VA chief, congressman to address DAV convention today (Military Times)
The chief of the Department of Veterans Affairs and the chairman of the House Veterans Affairs’ Committee will discuss changing the troubled agency during a joint appearance in Denver. VA Secretary Robert McDonald and Rep. Jeff Miller, R-Fla., will speak at a Disabled American Veterans convention Monday. Congress is unhappy about how long it has taken the VA to discipline employees over long waits for veterans health care, falsified records to cover up the delays and cost overruns at a hospital under construction outside Denver. Miller sponsored a bill passed by the House that would make it easier to fire or demote VA workers.
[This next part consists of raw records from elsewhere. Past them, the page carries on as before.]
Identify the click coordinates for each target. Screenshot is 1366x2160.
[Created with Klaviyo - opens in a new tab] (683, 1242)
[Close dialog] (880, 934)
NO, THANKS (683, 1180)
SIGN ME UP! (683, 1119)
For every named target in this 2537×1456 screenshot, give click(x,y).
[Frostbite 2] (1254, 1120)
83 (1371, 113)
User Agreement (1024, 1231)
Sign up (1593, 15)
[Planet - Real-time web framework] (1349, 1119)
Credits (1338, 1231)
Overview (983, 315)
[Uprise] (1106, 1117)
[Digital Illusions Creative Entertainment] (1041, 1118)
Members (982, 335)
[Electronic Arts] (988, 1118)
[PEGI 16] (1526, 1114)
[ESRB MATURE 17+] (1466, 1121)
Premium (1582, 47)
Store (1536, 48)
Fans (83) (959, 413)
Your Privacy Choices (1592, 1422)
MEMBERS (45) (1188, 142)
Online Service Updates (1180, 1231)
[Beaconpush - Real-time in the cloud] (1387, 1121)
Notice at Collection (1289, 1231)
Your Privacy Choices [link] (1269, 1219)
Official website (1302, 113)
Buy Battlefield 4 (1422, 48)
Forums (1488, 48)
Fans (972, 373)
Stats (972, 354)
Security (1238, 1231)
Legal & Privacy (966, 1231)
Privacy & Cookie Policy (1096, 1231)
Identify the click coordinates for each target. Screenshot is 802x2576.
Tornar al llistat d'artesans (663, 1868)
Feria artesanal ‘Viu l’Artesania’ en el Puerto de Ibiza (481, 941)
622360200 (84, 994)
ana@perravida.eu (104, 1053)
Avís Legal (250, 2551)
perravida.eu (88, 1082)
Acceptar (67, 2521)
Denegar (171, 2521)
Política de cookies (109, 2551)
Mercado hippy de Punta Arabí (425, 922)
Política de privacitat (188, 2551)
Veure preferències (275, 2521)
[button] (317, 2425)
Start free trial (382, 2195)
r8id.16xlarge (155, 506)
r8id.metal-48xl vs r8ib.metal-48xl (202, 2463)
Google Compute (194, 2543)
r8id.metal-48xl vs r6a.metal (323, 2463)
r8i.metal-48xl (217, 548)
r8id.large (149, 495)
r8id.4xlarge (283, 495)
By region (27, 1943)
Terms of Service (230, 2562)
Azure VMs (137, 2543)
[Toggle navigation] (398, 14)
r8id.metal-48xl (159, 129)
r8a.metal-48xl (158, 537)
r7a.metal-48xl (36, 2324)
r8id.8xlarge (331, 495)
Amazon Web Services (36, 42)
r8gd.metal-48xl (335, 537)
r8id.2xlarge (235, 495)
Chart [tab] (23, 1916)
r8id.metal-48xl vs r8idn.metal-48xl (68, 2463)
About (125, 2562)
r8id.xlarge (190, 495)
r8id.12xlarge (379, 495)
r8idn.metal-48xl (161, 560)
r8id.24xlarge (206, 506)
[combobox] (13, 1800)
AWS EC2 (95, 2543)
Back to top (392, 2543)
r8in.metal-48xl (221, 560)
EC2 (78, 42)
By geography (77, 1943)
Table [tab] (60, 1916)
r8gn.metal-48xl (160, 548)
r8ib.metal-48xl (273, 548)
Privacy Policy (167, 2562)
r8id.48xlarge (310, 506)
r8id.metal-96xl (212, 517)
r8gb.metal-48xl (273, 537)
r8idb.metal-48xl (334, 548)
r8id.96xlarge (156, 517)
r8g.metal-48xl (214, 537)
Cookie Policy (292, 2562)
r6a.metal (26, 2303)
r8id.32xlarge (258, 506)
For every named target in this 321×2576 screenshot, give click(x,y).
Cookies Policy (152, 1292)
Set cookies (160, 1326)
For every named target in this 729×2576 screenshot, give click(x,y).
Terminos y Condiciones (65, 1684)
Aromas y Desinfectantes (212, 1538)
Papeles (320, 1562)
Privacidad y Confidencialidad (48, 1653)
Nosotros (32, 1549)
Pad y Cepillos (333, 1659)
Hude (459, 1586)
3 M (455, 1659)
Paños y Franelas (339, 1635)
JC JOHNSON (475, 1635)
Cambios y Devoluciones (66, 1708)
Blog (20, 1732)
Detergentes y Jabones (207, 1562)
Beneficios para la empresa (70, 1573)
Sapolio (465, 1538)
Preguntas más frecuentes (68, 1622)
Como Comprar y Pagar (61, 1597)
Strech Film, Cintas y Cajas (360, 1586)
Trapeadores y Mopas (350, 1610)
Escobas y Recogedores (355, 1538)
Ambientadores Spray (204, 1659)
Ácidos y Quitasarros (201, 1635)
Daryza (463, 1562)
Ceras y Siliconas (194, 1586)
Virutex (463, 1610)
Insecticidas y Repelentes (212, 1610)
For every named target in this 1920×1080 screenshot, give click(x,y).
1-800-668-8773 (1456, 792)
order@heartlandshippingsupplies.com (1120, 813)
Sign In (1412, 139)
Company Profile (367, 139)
It’s awaiting Senate action. The White House has threatened a veto, saying the bill would take important employee rights and treat VA workers differently than others.

Widow says VA mistake is costing her thousands (WSB-Atlanta)
A military widow is not only grieving the loss of her husband but she is also battling the U.S. Department of Veterans Affairs because, she said they wrongly withdrew funds from her account. Shirley Lane, of Kennesaw, Ga., says the trouble started when VA mistakenly recorded her husband’s death date as March 3, 2015.  He actually died May 3, 2015. It may sound like a small typo but it has caused a host of problems for Mrs. Lane. She says the VA withdrew more than $2,000 of her husband’s pension payments from their bank account—putting her in the red.  Lane says her husband, Gerald Lane, a Korean war Air Force veteran, was alive when he received much of the pension money – but since the VA had the wrong death date, they assumed the funds were erroneously sent, and made the withdrawal from her direct deposit account.  At this point, it is not clear how much they withdrew erroneously. “It is not a lot to some people, but to me it is a lot,” Lane said. Last week, she received a debt notice from her bank, stating that her account was overdrawn. “They keep taking my social security check and if they are adding fees long time before I get anything,” Lane said. Lane and her husband celebrated their 60th anniversary in late March. “He would be very upset that I would have to go through this because it really bothered him that I would be without him,” Lane said. Lane says she alerted the VA to the problem, and they promised to make corrections. She says she doesn’t know how long that will take.

Fairbanks gets a Purple Heart monument (Fairbanks News-Miner)
Americans killed or injured in combat now have their own monument at Veteran’s Memorial Park in downtown Fairbanks. Members of the the Military Order of the Purple Heart unveiled the new memorial Friday afternoon near the flag poles and other memorials at the Cushman Street Park. The India Red Granite monument matches the form of Purple Heart monuments in Anchorage and Soldotna and every other state in the U.S. It came to Fairbanks thanks to the efforts of more than 100 donors and sponsors and the interest of Brad Bunnell, the Commander of the Fairbanks chapter of the Military Order of the Purple Heart. Bunnell, an Army veteran who works at the Fairbanks Vet Center, learned last year that Fairbanks lacked a Purple Heart monument. He felt that needed to change.  “We didn’t have anything up here that represents us, the Fairbanks community,” he said at a Friday ceremony to dedicate the monument. “We have a lot of veterans up here.” The Purple Heart award, and the new monument, depict a profile image of George Washington over a purple heart shape. Today’s Purple Heart traces its history to the heart-shaped Badge of Military Merit, first presented by Washington in 1782. Only three Revolutionary War soldiers received the Badge of Military Merit, but the reputation of the heart-shaped award lived on. The contemporary Purple Heart was first presented in 1932 and can apply retroactively to people killed or injured in combat as far back as 1916.